I had anticipated the highlights, Saint Mark’s Cathedral, the Rialto Bridge, the Grand Canal, and everything looked exactly how it was supposed to. I had read and heard many stories, and none of them had been exaggerations. A smile of satisfaction and excitement spread over my face. Bella Venezia, I thought, that’s where I am.

My grandfather leaned in towards me and my brother. “Look at the walls on the side,” he said. Our glances followed his outstretched finger. The sides of the buildings that didn’t face the Canale Grande were made of simple, red bricks. There were no arches, and there were no decorative windows. Any color it might once have had had faded years ago, replaced by rips and tears. My grandpa looked at us. “The imposing beauty often makes it hard to see that this breathtaking city is also heaving for air,” he told us, “Besides tourism, there is nothing that keeps this place alive, and the water is weakening it daily. And these palaces that we send each other on postcards are really only facades that cover up an unfortunate truth.”  He had spread a shadow over my idealistic eyes. While I still admired this unbelievable place, my grandfather’s words echoed in every hidden corner.

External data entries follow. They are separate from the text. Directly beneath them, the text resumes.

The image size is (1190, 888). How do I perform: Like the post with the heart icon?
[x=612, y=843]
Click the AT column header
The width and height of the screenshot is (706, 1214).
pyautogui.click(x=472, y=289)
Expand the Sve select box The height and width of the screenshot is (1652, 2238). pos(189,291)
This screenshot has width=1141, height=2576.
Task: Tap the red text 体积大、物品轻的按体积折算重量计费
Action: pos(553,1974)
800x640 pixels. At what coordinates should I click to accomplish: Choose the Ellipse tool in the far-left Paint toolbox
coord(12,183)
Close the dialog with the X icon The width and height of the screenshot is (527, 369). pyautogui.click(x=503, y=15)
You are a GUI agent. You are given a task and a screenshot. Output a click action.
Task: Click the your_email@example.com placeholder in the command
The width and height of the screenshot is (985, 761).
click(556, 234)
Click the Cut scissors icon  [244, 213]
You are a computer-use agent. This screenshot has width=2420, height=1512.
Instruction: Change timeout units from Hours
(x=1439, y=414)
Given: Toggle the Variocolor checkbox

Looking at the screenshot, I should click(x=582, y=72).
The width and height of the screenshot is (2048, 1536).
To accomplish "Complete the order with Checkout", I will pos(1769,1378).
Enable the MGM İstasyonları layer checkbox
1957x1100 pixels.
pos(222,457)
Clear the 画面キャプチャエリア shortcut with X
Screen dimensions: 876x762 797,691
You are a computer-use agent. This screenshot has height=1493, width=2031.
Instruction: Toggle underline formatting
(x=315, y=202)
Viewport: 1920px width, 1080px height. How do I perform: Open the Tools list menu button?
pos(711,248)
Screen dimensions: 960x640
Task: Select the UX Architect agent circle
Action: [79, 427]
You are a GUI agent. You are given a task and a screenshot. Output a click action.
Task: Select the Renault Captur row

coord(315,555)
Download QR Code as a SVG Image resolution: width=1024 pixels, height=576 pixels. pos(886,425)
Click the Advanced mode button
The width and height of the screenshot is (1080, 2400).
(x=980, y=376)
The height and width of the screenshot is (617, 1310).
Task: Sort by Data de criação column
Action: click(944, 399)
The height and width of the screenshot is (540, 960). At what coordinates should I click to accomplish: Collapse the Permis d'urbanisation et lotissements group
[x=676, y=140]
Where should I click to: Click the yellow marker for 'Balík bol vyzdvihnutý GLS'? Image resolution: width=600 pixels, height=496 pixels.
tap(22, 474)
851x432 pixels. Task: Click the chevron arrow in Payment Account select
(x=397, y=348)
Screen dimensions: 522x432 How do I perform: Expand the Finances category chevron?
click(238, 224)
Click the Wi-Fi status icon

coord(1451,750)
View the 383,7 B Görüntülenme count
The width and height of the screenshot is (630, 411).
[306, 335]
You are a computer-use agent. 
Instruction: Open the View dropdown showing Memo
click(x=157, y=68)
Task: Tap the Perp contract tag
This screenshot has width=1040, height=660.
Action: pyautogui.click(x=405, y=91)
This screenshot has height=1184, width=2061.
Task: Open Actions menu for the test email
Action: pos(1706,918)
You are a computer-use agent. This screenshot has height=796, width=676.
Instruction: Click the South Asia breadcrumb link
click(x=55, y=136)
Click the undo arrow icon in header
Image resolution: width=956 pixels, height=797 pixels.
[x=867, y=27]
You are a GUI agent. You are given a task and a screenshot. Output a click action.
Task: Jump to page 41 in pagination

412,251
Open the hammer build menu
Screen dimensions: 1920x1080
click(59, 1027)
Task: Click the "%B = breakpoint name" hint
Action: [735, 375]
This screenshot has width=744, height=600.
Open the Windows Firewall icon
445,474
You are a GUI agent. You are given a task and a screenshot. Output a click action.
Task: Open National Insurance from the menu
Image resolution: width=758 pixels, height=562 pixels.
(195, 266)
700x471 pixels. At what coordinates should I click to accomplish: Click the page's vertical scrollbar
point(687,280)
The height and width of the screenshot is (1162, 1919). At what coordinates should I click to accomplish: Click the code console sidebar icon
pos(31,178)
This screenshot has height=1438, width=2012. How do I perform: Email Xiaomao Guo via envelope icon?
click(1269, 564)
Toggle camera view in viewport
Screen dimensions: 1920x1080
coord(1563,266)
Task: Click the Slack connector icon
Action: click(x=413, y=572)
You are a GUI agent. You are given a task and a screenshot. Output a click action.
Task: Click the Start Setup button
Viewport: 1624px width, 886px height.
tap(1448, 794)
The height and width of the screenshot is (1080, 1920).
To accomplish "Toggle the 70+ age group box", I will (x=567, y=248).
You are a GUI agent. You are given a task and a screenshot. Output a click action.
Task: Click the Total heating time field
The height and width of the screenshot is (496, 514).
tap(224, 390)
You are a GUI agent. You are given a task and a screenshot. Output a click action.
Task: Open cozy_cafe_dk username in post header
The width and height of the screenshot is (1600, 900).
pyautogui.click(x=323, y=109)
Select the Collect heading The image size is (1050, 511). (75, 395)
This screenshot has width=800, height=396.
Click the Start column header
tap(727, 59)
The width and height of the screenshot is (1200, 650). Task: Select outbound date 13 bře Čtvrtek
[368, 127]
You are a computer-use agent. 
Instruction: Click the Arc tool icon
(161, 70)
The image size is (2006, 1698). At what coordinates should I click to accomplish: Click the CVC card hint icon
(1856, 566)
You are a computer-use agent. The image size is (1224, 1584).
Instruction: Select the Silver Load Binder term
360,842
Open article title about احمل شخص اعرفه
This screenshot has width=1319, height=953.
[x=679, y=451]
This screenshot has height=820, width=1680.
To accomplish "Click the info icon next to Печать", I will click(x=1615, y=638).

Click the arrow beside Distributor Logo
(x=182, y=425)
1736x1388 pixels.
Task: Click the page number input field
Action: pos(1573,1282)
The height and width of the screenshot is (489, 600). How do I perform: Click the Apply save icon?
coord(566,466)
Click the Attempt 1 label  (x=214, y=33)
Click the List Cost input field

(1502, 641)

We ended our last full day with a visit to the Santa Maria della Salute, a church which had been constructed by the city leaders as a praise offering for the passing of the plague. It gaped down on us from its pedestal of stairs, large, white, imposing. Statues of saints adorned its outer coat, picturesque paintings and stained roof windows the inside.  But what caught my attention was the woman, laying on the top step, small, robed in black, her face hidden. In her stretched out hand she held a paper gelato cup, filled with a few European cents. People quickly walked by her to enter the house of God, muting out her moans. Instead of following them right away, I decided to give her five Euros I had found laying in the street earlier that day. As my hand pulled out of the cup, she grasped it and started kissing it, thanking me in showers of Italian. Through my knowledge of Spanish, I understood what she was begging for. One of her four children needed a head surgery, and she was trying to scratch together the remaining money for the doctor. She was only thirty-seven Euros short. Bewildered, I pushed past her into the cool building. I saw gold. I saw marble. I saw silver…everywhere. How many times could just one of these picture frames give thirty-seven Euros?

“…They are really only facades that cover a hidden truth,” he had said. And as I left that church, I wondered; how many? How many tourists had passed through the Canale Grande on their “Europe-in-Two-Weeks” cruise and admired the beautiful arches, the beautiful windows, and never noticed the tearing brick walls?